The survey also found that many Americans harbor animus against non-believers. Asked to say if members of certain groups agreed with their vision of society, most respondents felt that atheists were the group they had the least in common with. Fifty-four percent of Americans said atheists share their vision of society. The number for Muslims was 64 percent.
In other news about the Religious Right:
"Christian nation" advocate David Barton is reaching out to African Americans. Barton recently spoke at a "unity rally" sponsored by a black Republican minister in Lufkin, Texas. During the event, Barton offered his usual cut-and-paste revisionist history that attacks church-state separation. Barton, an official with the state GOP, also blamed the rise of the Ku Klux Klan on the Democratic Party.
An attendee reported that the gathering had clear partisan overtones and appeared to be part of a GOP effort to recruit African Americans.
John Giles, the president of the Christian Coalition of Alabama, stunned allies recently when he announced his conversion to Roman Catholicism. Giles, a vocal supporter of "Ten Commandments" Judge Roy Moore, wrote an eight-page letter explaining his change of affiliation.

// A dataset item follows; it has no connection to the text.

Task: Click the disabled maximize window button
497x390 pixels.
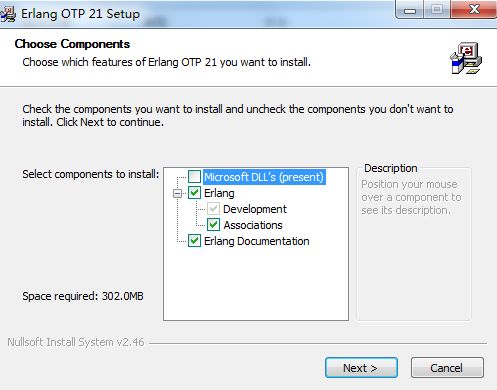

Giles told the Associated Press that he had attended several Protestant churches over the years but was drawn to Catholicism. He also said he expects some to disagree with his change.
"We didn\'t make this change to win friends and influence people and do it from a popularity standpoint, because we knew that in the state of Alabama, this is probably not a popular position to take in the Christian movement," Giles said
President George W. Bush had a private, 30-minute meeting with Focus on the Family founder James Dobson June 2. Bush met with Dobson before addressing graduates at the U.S. Air Force Academy near Colorado Springs, the same city where Dobson\'s FOF is located.

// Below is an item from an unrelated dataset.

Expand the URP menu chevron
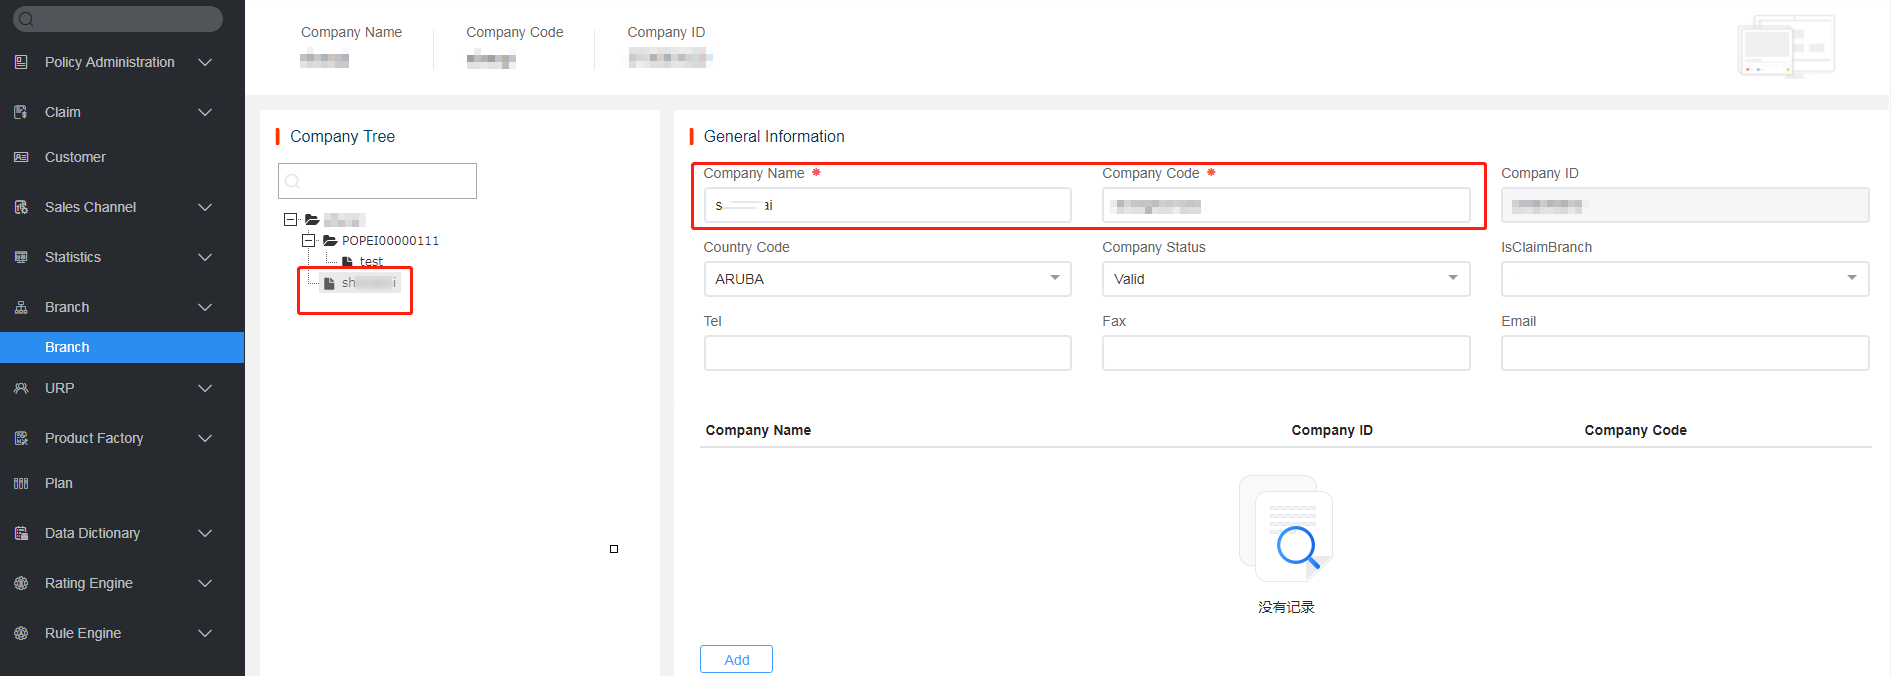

Dobson later refused to say what the two discussed.
The Christian Coalition of Georgia is pressuring candidates for state judicial positions to fill out a questionnaire stating their views on several controversial social issues.
So far, only two judicial candidates have returned the questionnaire. Copies were mailed to candidates for the Georgia Supreme Court and Georgia Court of Appeals. The survey asks candidates to respond to several issues, among them abortion, gay rights, vouchers for private schools, prayer at public school graduations and state scholarships for theology majors.
Several candidates have stated publicly that they will not fill out the questionnaire. The Coalition says it will compile the answers in a voter guide and distribute 750,000 copies before the election.
The Texas Republican Party has adopted a platform plank attacking "the myth of the separation of church and state" and declaring that the United States is a "Christian nation."
It states, "Our nation was founded on fundamental Judeo-Christian principles based on the Holy Bible. The party affirms freedom of religion and rejects efforts of courts and secular activists who seek to remove and deny such a rich heritage from our public lives."
The plank was adopted during the party\'s June 4 convention. Despite some criticism, party officials say they will not back down.
"Our platform is an acknowledgement that most of our nation\'s Founding Fathers had a deep faith in God," said Tina J. Benkiser, chair of the state party, told The Washington Times. "We believe that people of faith should be welcomed in the political process today as they were 200 years ago."